452. Minimum number of arrows to burst balloons

What does the problem want?

Once given a list of points with items that hold the horizontal positions of each baloon, determin the minimum number of arrows to pop all the balloons.

Brainstorm ideas

The greedy approach to solving this question would be to check for each interval for any overlaps. One interaction we know is that if two or more baloons happend to be overlapping at one point, they can be shot with a single baloon. And a simple check for this would be to compare whether the end of a balloon is greater than the start of another balloon.

 0 1 2 3 4 5 6 7 8 9
  [ balloon 1 ]
          [ balloon 2 ]

So as long as the balloons that come after the first balloon starts before the end of the first one, then we can say we only need one arrow to shoot it down.

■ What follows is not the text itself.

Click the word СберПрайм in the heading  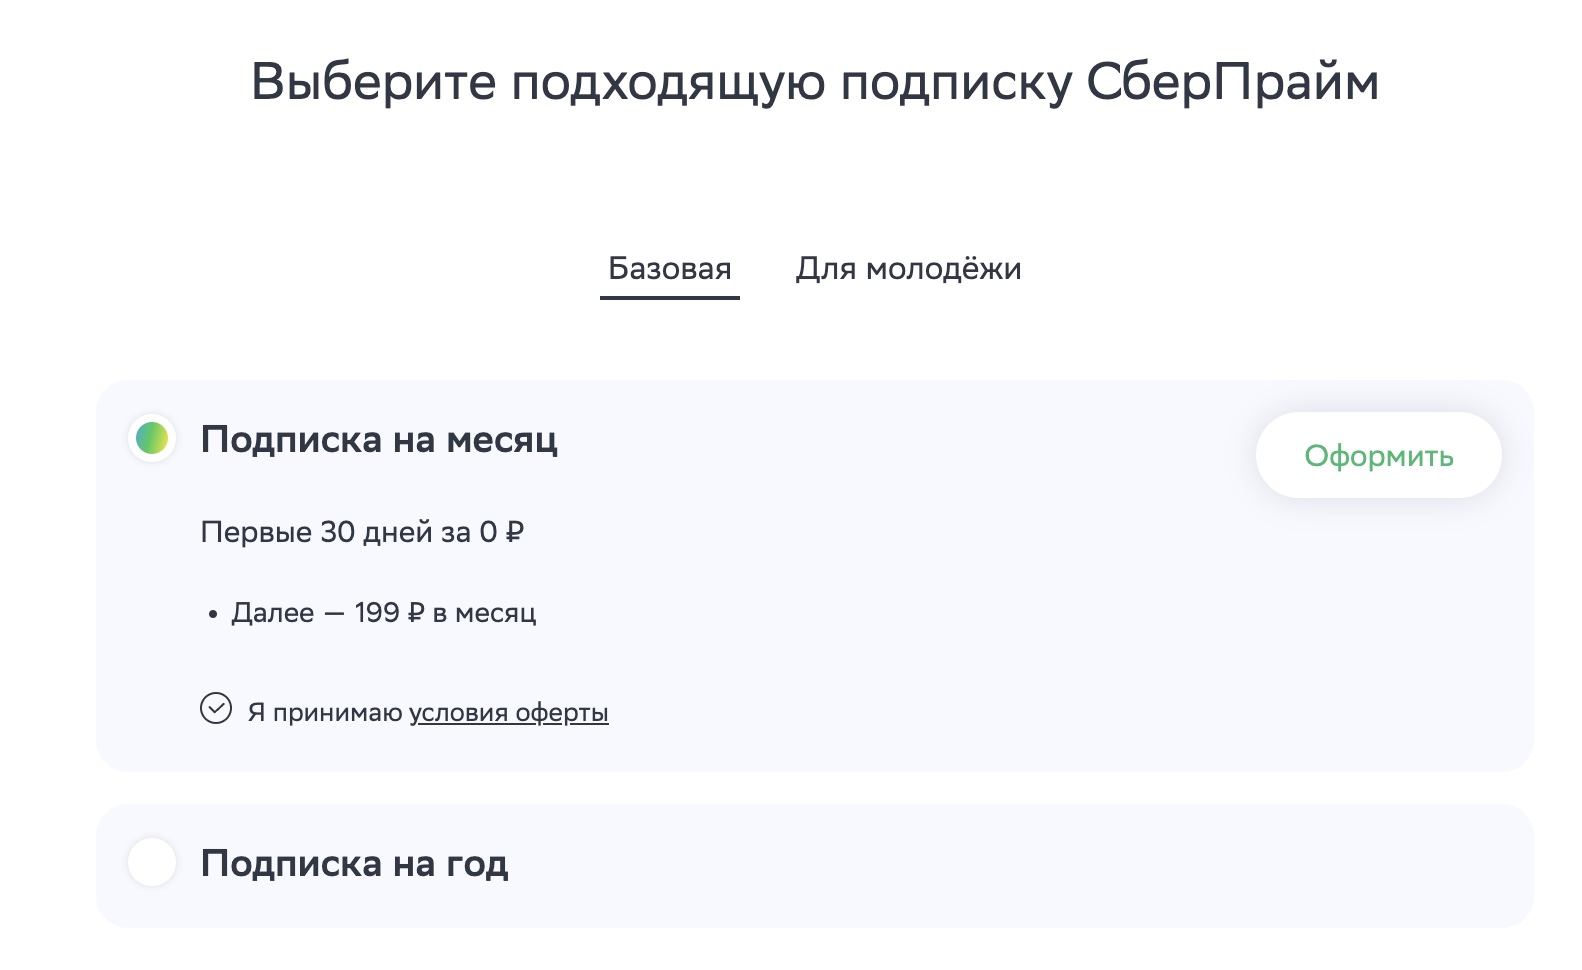pos(1232,80)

Now we need to figure out how to deal with balloons that don't overlap.

 0 1 2 3 4 5 6 7 8 9
[ bln 1 ]
  [ bln 2 ]
              [ bln 3 ]

In the above example, bln1 and bln2 are within the case that I've talked above; however, bln3 is not. What we can do is we can set the new end check to be this balloon, increment the arrow count by one, then continue with the next balloon.

Solution

def findMinArrowShots(self, points: List[List[int]]) -> int:
    if not points:
        return 0
 
    points.sort(key=lambda x: x[1])
    res = 1
    currEnd = points[0][1]
    for point in points:
        if currEnd < point[0]:
            res += 1
            currEnd = point[1]
    return res

Time complexity

The time complexity for this is O(n log n) because of the sort method we use to sort the intervals. The for-loop is O(n), but that is overshadowed by the sort.

Space complexity

The space complexity is going to be O(1), since we only use res as additional storage.